Questo tenebroso flusso di coscienza ha trovato la sua naturale via di fuga ad Oakland, grazie all’etichetta “Transylvanian Tapes” (vai al link), che ha permesso alle voci più appassionate ed inopportune, come solo la Verità sa esserlo, di venire amplificate e poter arrivare ovunque nel mondo ci fosse qualcuno disposto a non fermarsi alle apparenze, ai luoghi comuni, ai giudizi facili, alle semplici divisioni tra bianco e nero, ma volesse davvero aprire gli occhi e vedere cosa c’è oltre la cortina di nebbia in cui vogliono farci sopravvivere.
“Letharia” è l’album omonimo di una band di Santa Cruz (30 Novembre 2019), è pervaso da sonorità che intrecciano la forza e l’energia del doom metal con le atmosfere riflessive e suadenti del rock più sperimentale e psichedelico. Le ritmiche sono lente, ossessive, morbose; penetrano nelle nostre menti assorte – proprio come facevano le sirene con i marinai che avevano perduto la rotta – le catturano, le spogliano delle loro finte sicurezze, mostrando loro il mostro che si nasconde dietro quei sorrisi compiacenti, quelle parole gentili, quelle forme sinuose ed invitanti. Quante volte, infatti, ci siamo fatti incantare da menzogne costruite ad arte? Menzogne che ci vengono somministrate per tenerci buoni e sottomessi, mentre ci divorano, giorno dopo giorno; ma anche menzogne che diciamo a noi stessi, perché in questo modo ci convinciamo di poter vivere meglio, di poter essere più soddisfatti e più felici.

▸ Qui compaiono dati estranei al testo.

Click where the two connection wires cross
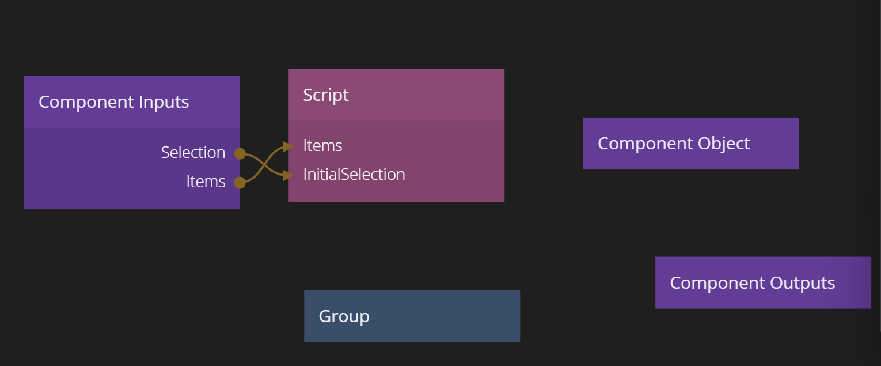This screenshot has height=366, width=881. pos(264,164)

Ma la felicità, quella vera, ha un prezzo ben più alto da pagare e richiede lo sforzo enorme di guardare dentro di sé; è come se guardassimo nelle profondità buie degli abissi oceanici, laddove la luce del sole non può mai arrivare. Dobbiamo affidarci, soprattutto, ai nostri sensi, alle nostre percezioni, al nostro coraggio ed alla capacità di mettere a fuoco ciò che abbiamo davanti e coglierne la vera essenza. Un processo catartico, che il trio di Sacramento, i Chrome Ghost, accompagna con la musica di “The Diving Bell” (30 Novembre 2019); musica che non si sofferma e concentra solamente su paesaggi tipicamente metallici, a base di sonorità doom, black e sludge metal, ma che si libra nei cieli del post-grunge e del progressive rock, tentando di esorcizzare quei minacciosi fantasmi che ci portiamo dietro, che si nutrono delle nostre emozioni e che tentano di affogarci in un profondo abissale dolore.

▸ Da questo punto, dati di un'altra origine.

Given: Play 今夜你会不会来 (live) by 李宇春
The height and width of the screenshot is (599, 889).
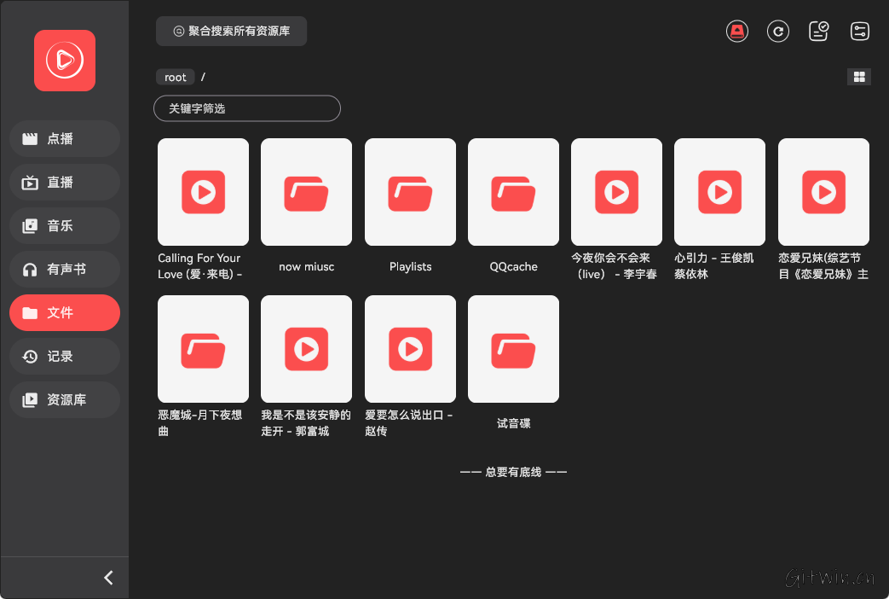Looking at the screenshot, I should tap(616, 192).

Il dolore, dunque, è l’abisso nel quale rischiamo di sprofondare; tutto il dolore che abbiamo patito e sopportato nelle nostre esistenze, spesso legato a perdite e delusioni; tutto il dolore che noi stessi abbiamo arrecato al prossimo, a coloro che ci amavano e che abbiamo deluso. Un dolore che può trasformarsi nello slancio emotivo che ci permette di trovare l’ispirazione e lasciar parlare la nostra intimità, come avviene con “Sequestered Sympathy” (7 Novembre 2019), album degli Exulansis, band divisa tra Portland e Oakland, impregnata di un black metal, sofferente ed evocativo, che guarda, musicalmente e sentimentalmente, al passato, ma senza restarne fatalmente imprigionato, altrimenti questa sarebbe davvero la fine di tutto quello che stiamo cercando di costruire e ci resterebbero solamente le macerie e le rovine di un mondo che non esiste più. Una trappola estrema da cui le nostre ali tormentate ci permetteranno di fuggire, prendendo dal passato semplicemente lo spunto per costuire un mondo che sia più giusto, più equo e più solidale.